A saner life with a focus on family, friends and community, together with a commitment to “walking lightly on the earth” might result in the emptying of the skyscrapers of Manhattan as our culture moves away from its current focus on wealth, investment and deal-making.

Reviewing Energy Options

A global view should also include a historical view. We need to think comprehensively in both space and time.7 Human beings lived in a sustainable manner for many millennia. A few centuries ago new sources of non-renewable energy were discovered, starting with coal, followed by oil and natural gas and then by uranium (see Figure 5). The standard of living increased rapidly for a very small part of the world’s population. And the population began growing. When cheap and easy fossil fuels became available, the value system of humanity moved away from a community relationship orientation toward the acquisition and consumption of material goods.

Today the primary goal of most people is to consume fossil fuels in the largest quantities that their incomes will allow. The right to the “pursuit of happiness” is guaranteed by our constitution. And the fundamental belief of our modern culture is that “happiness” comes from an increased standard of living, which essentially is increased consumption of fossil fuels and their products.

Our “way of life” is based on using up the remaining fossil fuels by operating a huge variety of machines, including cars and houses stuffed with appliances. At the same time we are eating excessive quantities of food that require 10 calories of fossil fuels for every calorie of food energy provided. This might be sustainable if fossil fuels were infinite and if the atmosphere could absorb all the pollution, primarily CO2, and remain stable. But this is not the case.

Two often overlooked aspects of energy alternatives are, first, the limited number of options available, and second, the decades that they have been under development. There is nothing currently being proposed that was not proposed first in the 1970s. The unwritten and unsaid fact is that there is no replacement or substitute for fossil fuels. We chose optimizations of the existing fuels and a drive for more efficient machines because this allowed us to continue to consume.

New options are just derivatives of things that have been around for a very long time, such as battery-driven cars or alcohol from food crops. The mantra of our leaders now (looking somewhat dated since it was first stated in the 1970s) is that we must “buy time” until some new discovery can be made. Few point out that we have not discovered any new elements. Carbon and hydrogen have not been superseded by the mythical kryptonite of Superman comics or the fantasy “dilithium crystals” of Star Trek spaceships.

Alternatives to fossil fuels have a much lower Energy Return on Energy Invested (ERORI) and cannot sustain the level of consumption to which we are accustomed. Most people will ignore this, searching the headlines of the paper or frantically surfing the Internet looking for a breakthrough or just choosing to believe optimistic statements from corporations, governments and media. As time goes on, there will be an increasing awareness that our sole option is to go from a growing economy to a contracting economy. Eventually we will curtail our expenditures of fossil fuels because we will have no choice. The longer we wait, the greater the suffering of the poor of the U.S. and the rest of the world.

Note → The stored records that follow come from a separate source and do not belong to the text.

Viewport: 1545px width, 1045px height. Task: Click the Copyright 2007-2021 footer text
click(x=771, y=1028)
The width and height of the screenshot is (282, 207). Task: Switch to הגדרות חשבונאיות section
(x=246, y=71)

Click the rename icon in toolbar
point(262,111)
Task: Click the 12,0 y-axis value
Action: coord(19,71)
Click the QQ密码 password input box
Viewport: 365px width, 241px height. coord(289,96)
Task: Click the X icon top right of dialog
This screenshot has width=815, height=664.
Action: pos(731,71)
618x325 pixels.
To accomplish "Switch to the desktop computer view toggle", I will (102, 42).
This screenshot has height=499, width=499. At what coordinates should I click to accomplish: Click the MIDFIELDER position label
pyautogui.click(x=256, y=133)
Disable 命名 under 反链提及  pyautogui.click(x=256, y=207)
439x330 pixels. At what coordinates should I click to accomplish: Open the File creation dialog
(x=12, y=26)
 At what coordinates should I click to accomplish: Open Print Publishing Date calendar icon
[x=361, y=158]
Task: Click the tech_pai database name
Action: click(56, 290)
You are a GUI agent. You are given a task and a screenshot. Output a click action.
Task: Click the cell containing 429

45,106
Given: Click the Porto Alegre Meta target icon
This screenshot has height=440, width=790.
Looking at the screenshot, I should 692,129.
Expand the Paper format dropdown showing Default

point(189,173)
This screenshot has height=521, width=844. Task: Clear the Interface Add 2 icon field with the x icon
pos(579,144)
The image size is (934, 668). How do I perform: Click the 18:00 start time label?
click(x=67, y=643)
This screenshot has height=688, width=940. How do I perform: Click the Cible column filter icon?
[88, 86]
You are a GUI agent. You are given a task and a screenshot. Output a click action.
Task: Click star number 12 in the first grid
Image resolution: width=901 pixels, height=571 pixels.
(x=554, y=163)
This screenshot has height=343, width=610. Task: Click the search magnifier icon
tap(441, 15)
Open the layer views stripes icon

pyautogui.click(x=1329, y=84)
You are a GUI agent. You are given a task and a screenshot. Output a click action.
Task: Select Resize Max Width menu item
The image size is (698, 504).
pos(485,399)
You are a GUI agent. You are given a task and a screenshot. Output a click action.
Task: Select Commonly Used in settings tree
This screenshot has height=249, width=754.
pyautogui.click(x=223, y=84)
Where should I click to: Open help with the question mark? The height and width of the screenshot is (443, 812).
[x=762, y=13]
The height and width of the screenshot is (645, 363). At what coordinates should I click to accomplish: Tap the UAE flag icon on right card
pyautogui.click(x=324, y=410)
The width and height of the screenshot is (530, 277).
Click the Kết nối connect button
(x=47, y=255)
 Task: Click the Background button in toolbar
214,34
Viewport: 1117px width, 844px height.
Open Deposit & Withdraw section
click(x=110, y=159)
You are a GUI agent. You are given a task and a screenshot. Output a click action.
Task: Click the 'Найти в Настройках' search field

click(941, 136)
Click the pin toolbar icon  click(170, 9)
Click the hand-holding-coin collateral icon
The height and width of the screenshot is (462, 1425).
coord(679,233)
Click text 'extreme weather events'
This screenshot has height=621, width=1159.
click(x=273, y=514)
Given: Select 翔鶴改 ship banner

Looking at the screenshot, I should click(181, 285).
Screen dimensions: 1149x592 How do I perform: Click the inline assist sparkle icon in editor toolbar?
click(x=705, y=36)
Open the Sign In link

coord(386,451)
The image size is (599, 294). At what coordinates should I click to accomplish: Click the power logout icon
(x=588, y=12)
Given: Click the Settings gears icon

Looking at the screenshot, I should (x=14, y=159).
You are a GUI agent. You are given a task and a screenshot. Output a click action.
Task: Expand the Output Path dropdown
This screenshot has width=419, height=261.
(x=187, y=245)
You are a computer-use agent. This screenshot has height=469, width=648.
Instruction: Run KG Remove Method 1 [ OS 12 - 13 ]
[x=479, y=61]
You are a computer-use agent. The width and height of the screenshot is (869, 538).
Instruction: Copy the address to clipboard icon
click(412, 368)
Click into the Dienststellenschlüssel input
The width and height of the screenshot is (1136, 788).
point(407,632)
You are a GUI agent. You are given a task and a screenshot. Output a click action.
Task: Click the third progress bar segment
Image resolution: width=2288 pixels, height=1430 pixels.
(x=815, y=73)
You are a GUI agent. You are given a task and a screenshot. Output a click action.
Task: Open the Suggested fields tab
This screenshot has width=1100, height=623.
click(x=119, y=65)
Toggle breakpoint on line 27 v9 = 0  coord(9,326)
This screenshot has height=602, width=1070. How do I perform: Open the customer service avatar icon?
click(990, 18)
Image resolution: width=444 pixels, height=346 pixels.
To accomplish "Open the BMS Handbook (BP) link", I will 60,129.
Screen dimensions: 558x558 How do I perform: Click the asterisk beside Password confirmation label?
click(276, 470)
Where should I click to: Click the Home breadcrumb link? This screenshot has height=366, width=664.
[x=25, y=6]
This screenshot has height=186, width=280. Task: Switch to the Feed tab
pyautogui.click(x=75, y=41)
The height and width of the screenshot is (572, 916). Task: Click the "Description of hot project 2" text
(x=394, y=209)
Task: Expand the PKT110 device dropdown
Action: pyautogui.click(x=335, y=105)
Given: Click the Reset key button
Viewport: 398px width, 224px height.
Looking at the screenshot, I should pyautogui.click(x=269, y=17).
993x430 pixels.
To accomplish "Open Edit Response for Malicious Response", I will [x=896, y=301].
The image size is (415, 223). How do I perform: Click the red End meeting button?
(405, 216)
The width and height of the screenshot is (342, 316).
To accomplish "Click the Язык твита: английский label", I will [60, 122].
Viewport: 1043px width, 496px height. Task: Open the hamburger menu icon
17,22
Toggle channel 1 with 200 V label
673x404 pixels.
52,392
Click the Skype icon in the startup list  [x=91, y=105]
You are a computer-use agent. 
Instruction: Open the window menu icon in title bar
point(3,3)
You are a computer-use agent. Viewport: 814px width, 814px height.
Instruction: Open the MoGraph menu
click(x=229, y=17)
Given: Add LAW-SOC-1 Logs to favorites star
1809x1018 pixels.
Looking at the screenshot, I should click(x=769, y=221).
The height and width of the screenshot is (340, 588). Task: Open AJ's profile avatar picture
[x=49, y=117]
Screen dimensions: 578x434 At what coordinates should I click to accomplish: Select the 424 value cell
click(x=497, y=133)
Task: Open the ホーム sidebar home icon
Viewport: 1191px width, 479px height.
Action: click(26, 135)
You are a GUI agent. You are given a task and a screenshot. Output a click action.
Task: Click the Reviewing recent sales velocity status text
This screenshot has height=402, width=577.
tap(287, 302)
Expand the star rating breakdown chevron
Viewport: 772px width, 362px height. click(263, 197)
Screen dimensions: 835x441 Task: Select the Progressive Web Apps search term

The Psychology of Curtailment

There is a vital psychological component to curtailment. To Americans, consuming more products and services is the critical measure of both national and personal success, even freedom. A growing economy means affluence, abundance, success and progress – the core values of the society. Curtailment means the economy stops growing and begins contracting and a contracting economy means fewer goods and services and more limited choices. For Americans this is the opposite of success – it is failure. This is the dissonant era we are now entering.

Slowly the American people must begin to realize that they have been and still are the leaders in global ecological destruction. We, the chosen people, are living in such an expensive and profligate way that we are destroying the habitability of our planet, and pushing the poor of the world to the edge of survival. Since making the planet uninhabitable is the ultimate failure, what will it take for us to view success differently?

If we choose consuming less, is there a way to manage and measure curtailment if it is inevitable? Even more important, are there models of what curtailment might be like? This leads to a secondary psychological shock. We must look to the rest of the world (ROW) for examples – the 85 percent of the world’s population who live on one-eighth the per capita consumption of people in the U.S. This 85 percent has lived much more frugally, within the constraint of a world of limits, than have the U.S. or European countries. It is not that they wisely chose this as an alternate path; most would prefer to adopt U.S. consumption standards. But as energy supplies peak, the model of economic development that depends on perpetual growth (and increased consumption of fossil fuels and other resources) will have to be abandoned.

To avoid Plan D, the consuming, self-indulgent developed countries will necessarily have to make the most dramatic reductions in their consumption – towards the level of the third world. At present we are choosing war and the use of military power to continue consuming.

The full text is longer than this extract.